─── Extract to read

Space-time mathematical models

In both the special and general theories of relativity, neither space by itself nor time by itself is independent of the state of the observer. Only a certain mathematical union of them, called space-time, has invariant properties. The geometry of space-time is the basis for relativistic physics, which is seen in our solar system. A full description of the advancement of the perihelion of Mercury, for example, requires the use of relativity. Also, the way the mass of the Sun can bend light coming from other stars and galaxies is described by relativity theory.

Overview

Space-time is a four-dimensional coordinate system or reference frame in which one mathematically describes the spatial location and temporal coordinate of an event. Such a frame of reference can be either inertial or non-inertial. An inertial frame of reference is often defined in Newtonian mechanics as a frame that is not accelerated, but then one must ask, “Accelerated relative to what?” A better definition consistent with relativity is that a local inertial frame (or LIF) is a frame in which a body subject to no external force moves at constant speed in a straight line, or alternatively, it is a frame in which everything is weightless. The word local is added because, in the space-time of general relativity, it is not possible to have a truly universal inertial frame if any mass is present.

A wide variety of experiments have repeatedly confirmed that physical phenomena do not fundamentally differ from one inertial frame of reference to any other. The special theory of relativity asserts this as a basic postulate or principle: all the laws of physics are the same in every inertial frame of reference. This means that both the mathematical form of fundamental equations of physics and the values of the physical constants that they contain are the same in all inertial frames. When this principle is applied to the theory of electromagnetism, it requires that observers in all inertial frames of reference agree about the numerical value of the speed of electromagnetic waves in empty space. The universality of this speed—henceforth referred to as the speed of light and represented by the letter c—requires that space and time separately cannot be invariant but must change upon transformation from one inertial frame of reference to another.

An event is the name given to something that happens at a particular time and place. The collection of all events (the whens and wheres) in the history of a particle is called its world line. Measurements of the time and place of an event will vary from one inertial frame to another, but there are equations called Lorentz transformations that relate the time and space coordinates of an event in one inertial frame to the time and space coordinates in another inertial frame, based on the relative velocity of the two frames. All the famous phenomena predicted by the special theory of relativity (relativity of simultaneity, length contraction, time dilatation) can be derived from these transformations.

Although the space and time coordinates of an event will differ from one inertial frame to another, there is a quantity called the space-time separation (or space-time interval) between the events that is invariant, meaning that it has the same value in all inertial frames. Let A and B be two events with time and space coordinates (t_A, x_A, y_A, z_A) and (t_B, x_B, y_B, z_B) in one inertial frame, and (t_A′, x_A′, y_A′, z_A>′) and (t_B′, x_B′, y_B′, z_B′) in another inertial frame. The space-time separation s between the two events is defined as

s² = -c² (t_B - t_A)² + (x_B - x_A)² + (y_B - y_A)² + (z_B - z_A)²

as calculated in one frame and

s² = -c² (t_B′ -t_A′)² + (x_B′ - x_A′)² + (y_B′ - y_A′)² + (z_B′ - z_A′)²

as calculated in the other frame. It can be shown using the Lorentz transformations that these two expressions for s are equivalent, demonstrating that the space-time separation is invariant between inertial frames.

──────
─── Material

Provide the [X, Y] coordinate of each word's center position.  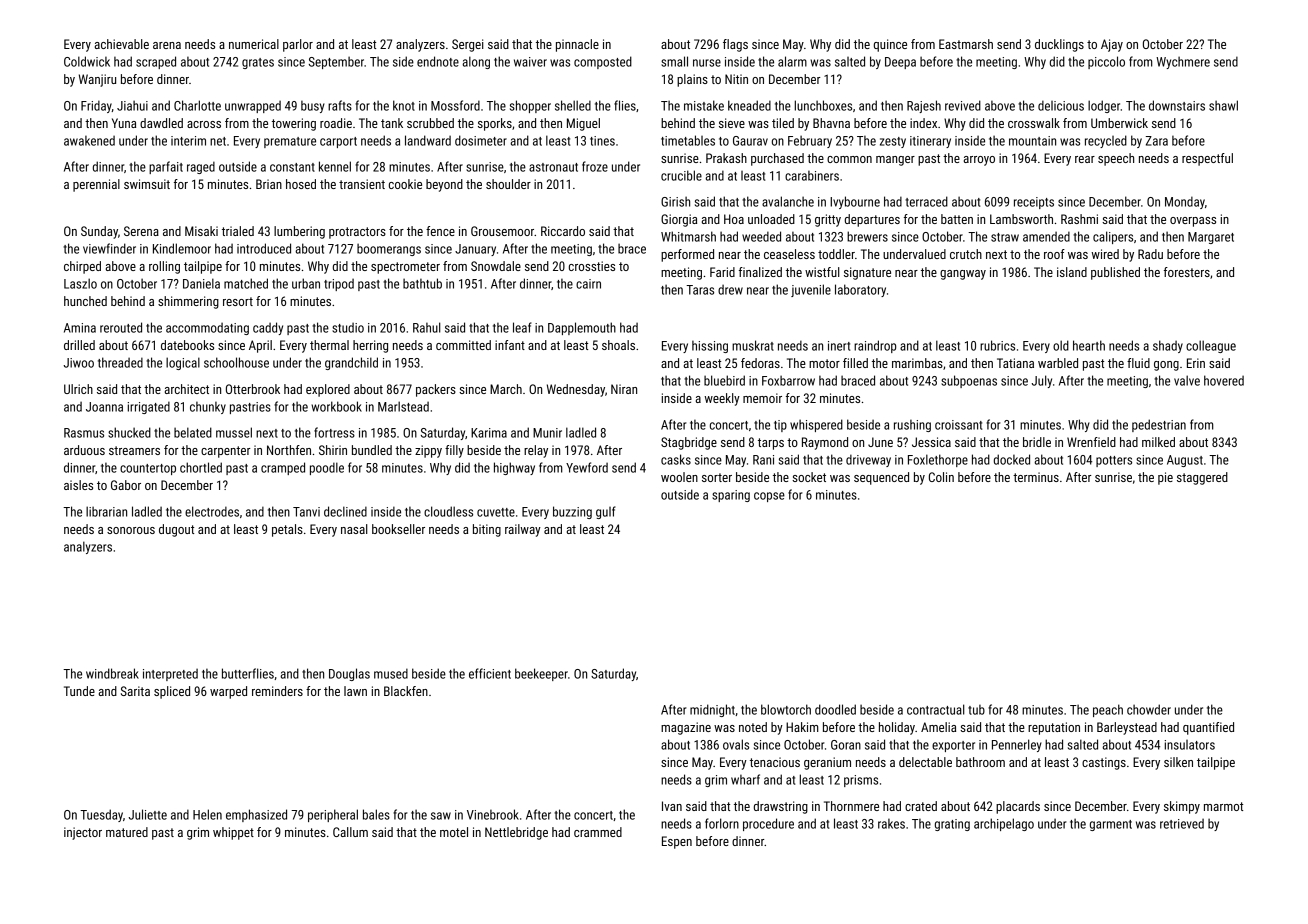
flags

──────

→ To-do list:
1/ Answer these from the space-time text:
(a) Which planet's perihelion advancement needs relativity for a full description?
(b) What name is given to the collection of all events in the history of a particle?
(c) Which letter represents the speed of light?
2/ Carry on the space-time text from its final sentence.

→ Responses in order:
1/
(a) Mercury.
(b) Its world line.
(c) The letter c.

2/
The interval or separation between two events in space-time is somewhat analogous to the distance r between two points in space:

r² = (x_B - x_A)² + (y_B - y_A)² + (z_B - z_A)²

However, there is a fundamental difference between the geometry of space-time and the geometry of space by itself. Notice that the square of the difference in the time coordinates appears in the space-time formula with the opposite sign from the squares of the differences in the spatial coordinates.

Applications

Because the squares of the time and space coordinate differences have opposite signs in the formula for space-time interval or separation, the square of the interval or separation between two distinct space-time events can be positive, zero, or negative, depending on how the squared difference of the time coordinates compares to the sum of the squared differences of the space coordinates.

If the squared interval or separation is positive, the squared difference of the space coordinates dominates over the squared difference of the time coordinates, and the separation is called space-like. This means that there exists some inertial frame of reference in which the time coordinates of the two events are equal, so in this frame, the two events are simultaneous, and they differ only in spatial location. In particular, neither event can be the cause or effect of the other since all physical influences require time to propagate. In other inertial frames, the events will have different time coordinates, and it is possible for either of the two events to have a larger time coordinate, meaning it occurred later. Consequently, “later” and “earlier” have no universal meaning for a pair of events with a space-like separation since, in some frames, one event occurred later while in other frames the other event occurred later.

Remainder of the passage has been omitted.